Krieg? Heroisch? Nein! Eine humane Katastrophe, die die Menschheit
immer wieder in den Abgrund schauen lässt.
Genau
in dem Spannungsfeld von Frieden und Krieg liegt das 3. Konzert für
junge Leute in der Philharmonie Dortmund. Einerseits dem Hin und Her
der Politiker, Vertragsbrüchigen Falken, in ihren eigenen Standpunkt
nationalistisch verliebte Herren(menschen) ohne
Verantwortungsbewusstsein, dem Kräftefeld der eigenen und alleinig
„selig machenden“ eigenen Meinung und der anderen
„verdammenswerten“ Meinung, Ansicht oder Glauben. Andererseits
sind die „Weicheier“, die Angsthasen, die „Gutmenschen“, die
um die Katastrophe wissen und sie mit allen Mitteln zu verhindern
suchen.
Zwischen
dem „Damals“ und „Heute“, was war, und was kommen könnte,
wie es vielleicht besser bleiben sollte, ist das Spannungsfeld des 3.

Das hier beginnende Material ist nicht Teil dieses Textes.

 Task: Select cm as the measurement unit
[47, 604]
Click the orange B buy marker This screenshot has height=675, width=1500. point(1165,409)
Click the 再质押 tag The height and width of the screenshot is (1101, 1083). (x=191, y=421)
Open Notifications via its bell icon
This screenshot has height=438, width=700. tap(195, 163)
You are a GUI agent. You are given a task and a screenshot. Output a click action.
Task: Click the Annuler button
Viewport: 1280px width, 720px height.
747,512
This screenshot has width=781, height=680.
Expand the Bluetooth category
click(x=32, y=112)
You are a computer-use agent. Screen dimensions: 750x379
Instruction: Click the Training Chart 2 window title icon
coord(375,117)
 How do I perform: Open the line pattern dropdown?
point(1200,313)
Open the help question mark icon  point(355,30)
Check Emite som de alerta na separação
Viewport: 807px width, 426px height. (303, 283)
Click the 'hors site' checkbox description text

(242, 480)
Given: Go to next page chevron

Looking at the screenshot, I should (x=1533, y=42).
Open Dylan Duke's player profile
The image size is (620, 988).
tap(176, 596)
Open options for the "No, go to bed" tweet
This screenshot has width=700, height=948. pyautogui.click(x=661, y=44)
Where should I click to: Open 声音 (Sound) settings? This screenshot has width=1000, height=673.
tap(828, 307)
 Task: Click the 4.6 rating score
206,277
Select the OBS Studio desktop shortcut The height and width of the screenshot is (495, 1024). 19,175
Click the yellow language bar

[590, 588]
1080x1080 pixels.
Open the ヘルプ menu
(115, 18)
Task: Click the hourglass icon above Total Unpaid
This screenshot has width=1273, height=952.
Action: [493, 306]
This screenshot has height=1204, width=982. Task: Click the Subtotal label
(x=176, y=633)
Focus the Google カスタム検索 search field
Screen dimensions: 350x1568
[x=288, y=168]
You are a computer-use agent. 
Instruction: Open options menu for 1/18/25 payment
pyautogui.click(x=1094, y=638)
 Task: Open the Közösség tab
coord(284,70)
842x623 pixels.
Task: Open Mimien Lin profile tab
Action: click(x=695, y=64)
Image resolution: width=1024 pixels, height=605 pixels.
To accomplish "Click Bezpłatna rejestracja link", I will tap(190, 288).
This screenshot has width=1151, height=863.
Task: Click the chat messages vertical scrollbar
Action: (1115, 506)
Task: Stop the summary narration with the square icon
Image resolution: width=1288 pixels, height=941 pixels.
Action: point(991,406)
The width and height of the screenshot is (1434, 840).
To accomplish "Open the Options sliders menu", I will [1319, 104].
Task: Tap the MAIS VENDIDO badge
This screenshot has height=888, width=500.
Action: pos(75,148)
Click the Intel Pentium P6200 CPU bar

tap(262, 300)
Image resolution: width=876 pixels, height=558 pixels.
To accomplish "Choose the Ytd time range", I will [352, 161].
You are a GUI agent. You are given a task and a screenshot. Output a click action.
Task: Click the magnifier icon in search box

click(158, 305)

Konzertes für junge Leute angesiedelt. Die Dortmunder Philharmoniker
haben es sich mit der Auswahl der Musik nicht leicht gemacht.
Mit
„Slava! A Political Overture“ von Leonard Bernstein beginnt der
Abend. Die Komposition von Bernstein ist sehr amerikanisch und
Hollywood-esque. Sie ist eindringlich, fast heiter und glänzend von
den Philharmoikern interpretiert. Fast möchte man mitgehen.
Wer
die „West Side Story“ kennt, ahnt was als nächstes kommen
könnte, schaut man in das Programm des Abends – es ist der
„Prologue“ … Das Stück kennend oder nicht, kündigt sich der
Streit, dann Kampf der Jets gegen die Sharks an und die „Romeo und
Julia“ Liebe erscheint irgendwo im Hinterkopf.

Die
Textpassagen aus „Die Nashörner“, von Eugène Ionesco bringen
mit Worten und Darstellung das Auditorium sichtbar zum Nachdenken.
Menschen hinter Gittern, denen die Freiheit versprochen wird, wenn …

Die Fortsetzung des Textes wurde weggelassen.